Por: CARLOS COTES
Cuando el Estado logra afectar de manera sostenida las economías ilícitas, el narcotráfico, la minería ilegal, la extorsión, el contrabando, el tráfico de combustible, el secuestro y otras actividades criminales, el impacto no necesariamente se observa de inmediato en las estadísticas de violencia. Pero comienza a producirse una transformación silenciosa dentro de las organizaciones armadas: el dinero empieza a escasear.
Y cuando falta dinero, todo se complica.
Un grupo armado necesita recursos permanentes para mantener una estructura que funciona casi como una organización empresarial criminal. Hay que pagar a quienes combaten, garantizar alimentación, transporte, comunicaciones, inteligencia, logística y armamento. También se requieren recursos para reclutar nuevos integrantes y establecer redes de apoyo en los territorios.
La reducción de las rentas ilegales puede generar entonces un efecto estratégico: disminuye la capacidad de las organizaciones para sostener su aparato armado. Si no pueden pagar la “nómina” de sus combatientes, aumenta el riesgo de deserciones, disputas internas y pérdida de cohesión. Si no pueden comprar armas y municiones, su capacidad ofensiva disminuye. Y si los ingresos ya no alcanzan para financiar nuevos hombres, vehículos, comunicaciones o logística, se limita su posibilidad de expandirse hacia nuevos territorios.

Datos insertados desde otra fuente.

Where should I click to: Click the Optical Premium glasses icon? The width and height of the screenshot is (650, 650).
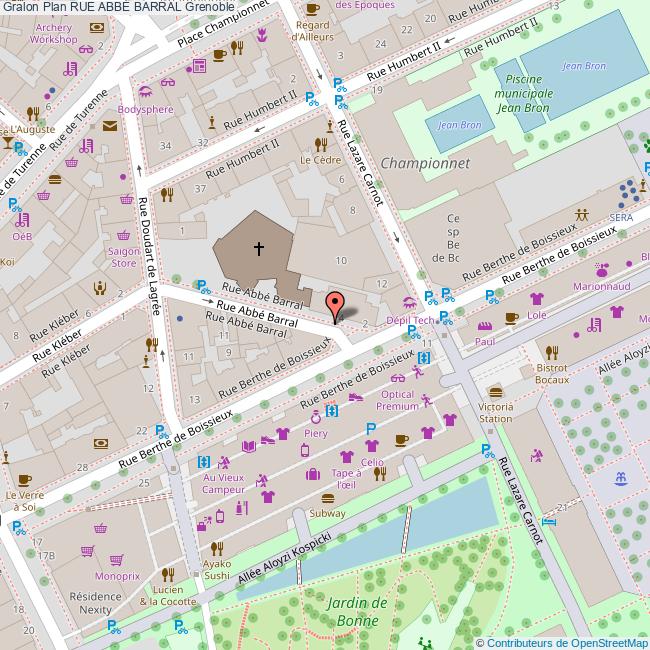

Pero existe una advertencia fundamental: asfixiar una economía ilegal no significa que el grupo armado desaparecerá automáticamente. Los actores criminales son adaptativos. Cuando una renta comienza a disminuir, buscarán otra. Pueden migrar hacia la extorsión, el secuestro, la minería ilegal, el contrabando, el tráfico de combustible, el hurto de mercancías o cualquier otra actividad que les permita recuperar flujo de caja.
Por eso, la lucha contra las economías ilegales debe ser integral. No basta con capturar integrantes o realizar operaciones militares y policiales aisladas. Hay que identificar quién controla la renta, quién la administra, quién lava el dinero, qué rutas utiliza, qué bienes adquiere y qué redes de corrupción permiten que el negocio continúe.
La verdadera disputa por la seguridad también es una disputa por las finanzas criminales. Un grupo armado sin territorio, sin hombres y sin armas es una amenaza diferente a una organización con recursos suficientes para financiar una guerra prolongada.
Asfixiar sus economías no es simplemente quitarles dinero. Es reducir su capacidad para ejercer violencia, controlar poblaciones y disputar territorios. Y allí está una de las claves de una política de seguridad eficaz: golpear simultáneamente la capacidad armada y el músculo financiero de las organizaciones criminales, mientras el Estado ocupa con institucionalidad los espacios que estas dejan vacíos.